It’s amazing how things find a new use. Gay City Road was once the direct route to Gay City – known as Factory Hollow back then – from Glastonbury. Close to 150 years later, it’s still used as a way to Gay City – only now it’s occupied by hikers and bikers as an access point to the network of trails that wind through the state park.

Gay City started as a small, religious village in 1796 before becoming a mill town. Although it thrived at different points of its existence, the mills burned down twice on two separate occasions and it eventually became a ghost town in the 1880’s, according to the Bolton Historical Society.

Despite there no longer being a need for a road to the town, there were still a few farms on the road which kept it open. Eventually, those houses were abandoned and the road was forgotten.

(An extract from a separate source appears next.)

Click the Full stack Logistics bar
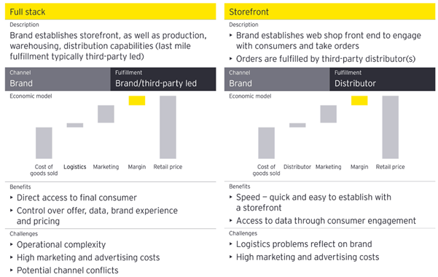Viewport: 438px width, 277px height. [75, 125]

When the road was in use, it sliced off Birch Mountain Road where an empty field now stands before heading down a long hill on its way to the town. The section of the road across the field is gone after years of plowing at planting but it’s still visible through the woods, marked by a yellow gate just in the tree line.

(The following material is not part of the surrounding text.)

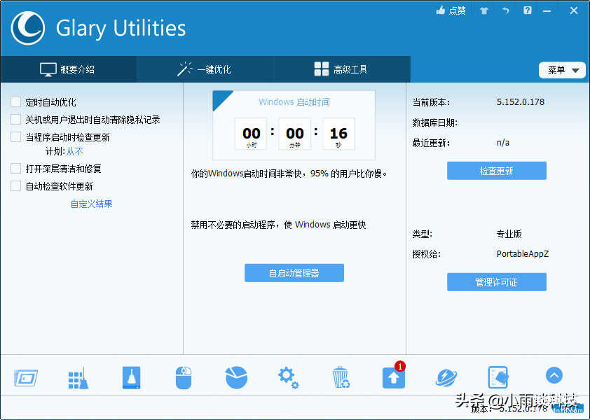This screenshot has width=590, height=420.
Task: Open the trash can uninstall manager icon
Action: coord(341,377)
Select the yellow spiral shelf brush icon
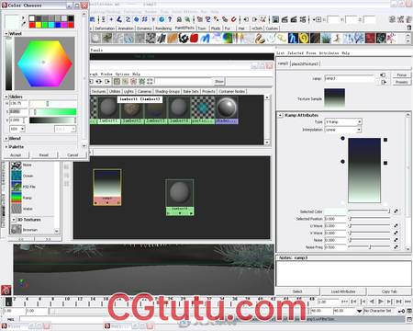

It’s narrow, hardly wide enough for two people to pass each other. It hugs the side of a hill on its way down before leveling off and crossing a stream into Hebron. It travels just over a mile from Birch Mountain Road to the old mill ruins in Gay City.

One foundation still remains in Glastonbury as close to the border as you can get (though there’s actually no marker for where the border should be. It’s just a few steps west from a stream the road goes over). It’s age is unknown but it clearly has been around for a while since the structural integrity is non-existent. It’s literally a hole in the ground with some rocks scattered about. There’s a house foundation nearby in Hebron, so it’s possible the foundation was just a barn for that house back when the border didn’t really matter.